A recent McKinsey report says that global and regional banking leaders increasingly rely on digital ecosystems driven by artificial intelligence (AI) and analytical capabilities to inform their business processes. To that end, the main challenges banks face today stem from their inability to operationalize vast amounts of data and deploy advanced analytics.
Banks that successfully integrate advanced analytics and data operationalization into their technology infrastructure hold a significant competitive advantage over banks that rely on manual processes. Although transitioning to digital, data-driven systems can be challenging for banks, the benefits are tremendous – product personalization, faster pricing processes, enhanced risk management and more.
Before the rise of AI in banking, there was a dependency on the consumers to collect the information needed to determine the right product and price. These manual processes, which some banks still employ, are prone to errors, and that is only one of the many downsides. Frequently, there is either not enough data or inaccurate data to inform important banking decisions. This leads to consumers getting standardized or inadequate product offerings.
The alternative to manual processes is AI-driven systems that enable automation from the point of price and product creation to deployment.
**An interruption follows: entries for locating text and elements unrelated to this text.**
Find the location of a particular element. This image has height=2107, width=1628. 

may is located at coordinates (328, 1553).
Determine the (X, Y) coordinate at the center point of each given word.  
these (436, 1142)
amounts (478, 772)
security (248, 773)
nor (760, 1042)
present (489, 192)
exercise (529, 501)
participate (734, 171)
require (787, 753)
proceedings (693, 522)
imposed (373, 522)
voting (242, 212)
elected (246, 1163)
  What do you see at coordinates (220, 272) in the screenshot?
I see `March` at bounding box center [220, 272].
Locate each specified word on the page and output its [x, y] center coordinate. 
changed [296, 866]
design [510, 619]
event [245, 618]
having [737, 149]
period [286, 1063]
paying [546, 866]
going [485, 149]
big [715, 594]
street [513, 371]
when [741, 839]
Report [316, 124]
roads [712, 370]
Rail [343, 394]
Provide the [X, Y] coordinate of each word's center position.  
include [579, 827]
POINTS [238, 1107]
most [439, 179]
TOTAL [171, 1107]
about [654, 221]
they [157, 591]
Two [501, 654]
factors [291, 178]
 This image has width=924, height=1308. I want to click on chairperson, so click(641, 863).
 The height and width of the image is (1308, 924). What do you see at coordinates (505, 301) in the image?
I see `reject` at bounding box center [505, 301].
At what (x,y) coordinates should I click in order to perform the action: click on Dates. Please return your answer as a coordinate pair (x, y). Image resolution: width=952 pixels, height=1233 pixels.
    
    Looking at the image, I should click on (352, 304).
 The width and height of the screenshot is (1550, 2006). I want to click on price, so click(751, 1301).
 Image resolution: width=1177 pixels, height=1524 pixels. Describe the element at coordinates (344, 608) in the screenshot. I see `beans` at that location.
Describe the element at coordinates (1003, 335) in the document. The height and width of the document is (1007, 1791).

If integrated properly, AI can determine personalized products and prices using sophisticated, machine-learning (ML) models. It can also leverage vast data sources, operationalized through an end-to-end, analytics-driven system in real time.
In practical terms, AI-driven decision-making enables banks to personalize their offerings to consumers’ circumstances at any given time. More advanced AI-based systems enable banks to proactively provide consumers with product recommendations and tailored product offerings. Automated and integrated data and analytics solutions can achieve compliance through design and scalability, continually improving the accuracy and speed of models by leveraging ML capabilities.
There are three things banks can do today to operationalize vast amounts of data:
Make AI more accessible to the business side
One of the biggest challenges banks face is obtaining the diverse set of skills to implement analytics-driven solutions. The data scientists build the models and simulations, which product managers use to determine the best offers. But scientists do not always have visibility into the business challenges that need to be solved through operationalization and automation. Conversely, banks have experts who understand the business needs, but not the technical expertise to leverage AI to achieve objectives. Therefore, banks can benefit from making AI accessible and more understandable to the business decision makers.
Create transparency throughout the pricing process
AI-driven data processes can raise concerns among risk management and governance professionals who may be cautious or have concerns about compliance and governance. Deploying AI-driven systems that can ensure governance and compliance over the entire pricing process is key. To ensure that a system can deliver on this front, banks need model transparency and the ability to trace all consumer proposals throughout the lifecycle, including the data and the models that informed the decision-making process.
Use an agile framework across business lines
Lastly, pricing and product development often occur in silos, with data, tools, and resources confined to individual business lines. Combining and leveraging analytical methods and models across organizational structures requires an agile and unified framework to be adopted, one platform that all relevant internal stakeholders use and offers a single, and full, view of the consumer.
To mitigate the challenges, banks need a well-developed strategy in combination with a software solution that can be seamlessly incorporated alongside existing models, data and legacy systems.
Banks should consider adopting a solution that aligns performance, risk management and business objectives and can automatically connect data from across the institution to inform analytics-driven pricing and product decisions. This is how data operationalization is achieved. Additionally, to ensure a smooth transition from manual to data-driven automated processes, banks need to break down organizational silos and invest in building institutional knowledge about the use of advanced analytics. By doing so, they can make better-informed business decisions.
A platform that enables banks to accurately respond to the consumers’ needs will also help ensure their business objectives and KPIs are met. Although the process of integrating systems that leverage data and analytics can be challenging, the benefits and competitive advantages banks earn are evident and can be achieved long-term.